So last year, on the eve of the biggest season of his career, Mr. Gonzalez embarked on a diet resolution that smacked head-on with gridiron gospel as old as the leather helmet. He decided to try going vegan.
Living solely on plant food, a combination of nuts, fruits, vegetables, grains and the like, has long been the fringe diet of young rebels and aging nonconformists. Even the government recommends regular helpings of meat, fish and dairy. Vegans of late have gotten more hip with such best sellers as the brash "Skinny Bitch," and its more scholarly cousin, "The China Study." Both books argue vegans can live longer.
But could an all-star National Football League player, all 6-foot, 5-inches and 247 pounds of him, live on a vegan diet and still excel in one of the most punishing jobs in sports?
For Mr.
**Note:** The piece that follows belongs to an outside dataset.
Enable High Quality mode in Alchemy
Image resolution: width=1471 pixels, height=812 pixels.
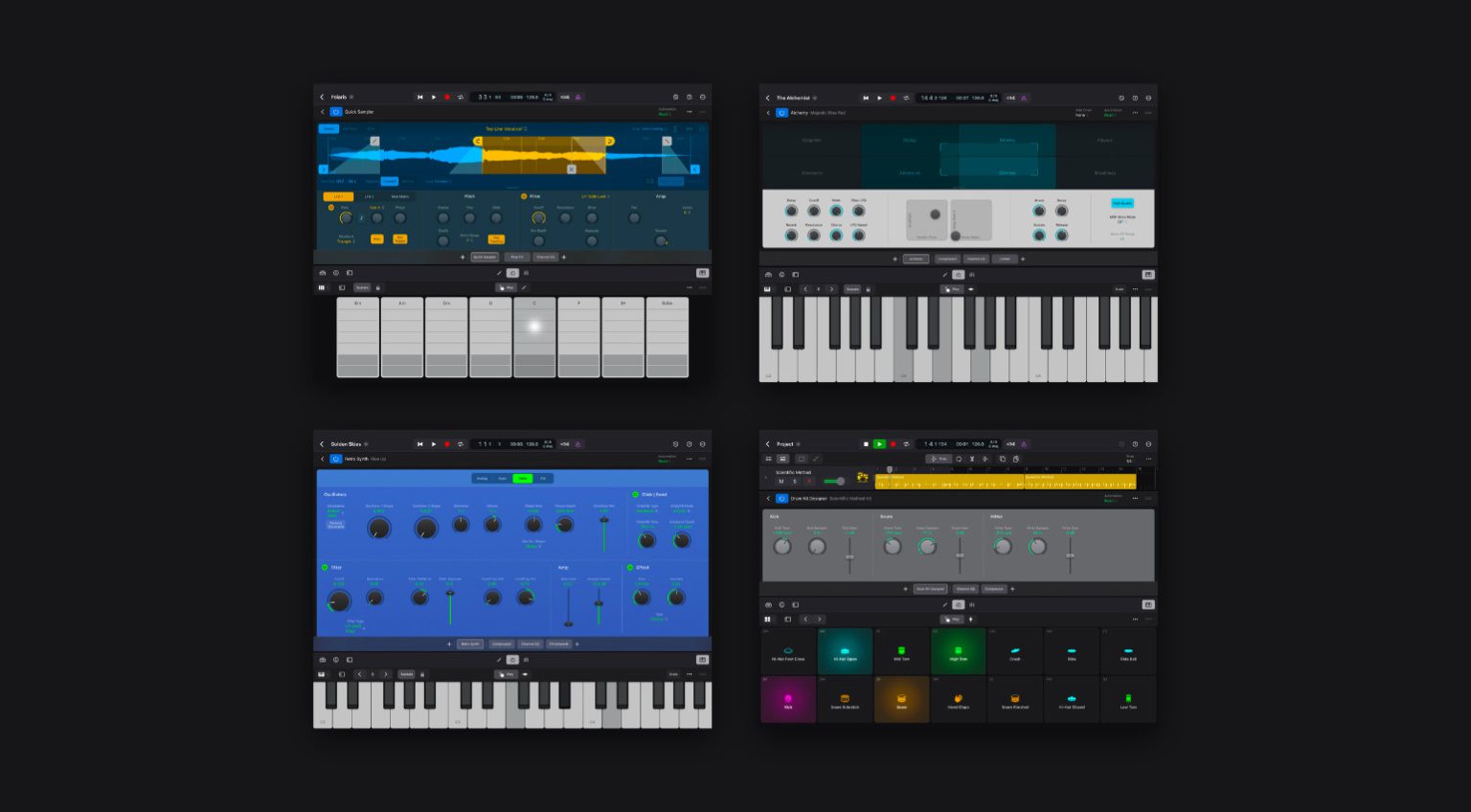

Gonzalez, the stakes were high. He'd just signed a five-year contract, making him the game's highest-paid tight-end. Entering the 2007 season, his 11th in the NFL, he had a shot at breaking all-time NFL records for career receptions and touchdowns at his position. To do that, he needed top performances in every game. Mr. Gonzalez knew he was out on a limb. "I was like, 'I'm going to look like a fool if this doesn't work out,'" he says.
Mr. Gonzalez joined a handful of elite athletes who have put the vegan diet to the test, either for their health or because they oppose using animals as food. But he was the first pro-football superstar to try. And the first to fail.
There's no evidence a vegan diet can improve an athlete's performance, says David Nieman, a professor of health and exercise at Appalachian State University. His 1988 study of vegetarian runners found they ran as well as their meat-eating rivals but no better. Although the vegetarian athletes in his study also ate eggs and dairy foods, he says, "there is scientific evidence that veganism, when done right, won't hurt performance." But, he adds, there is only anecdotal evidence that it can help.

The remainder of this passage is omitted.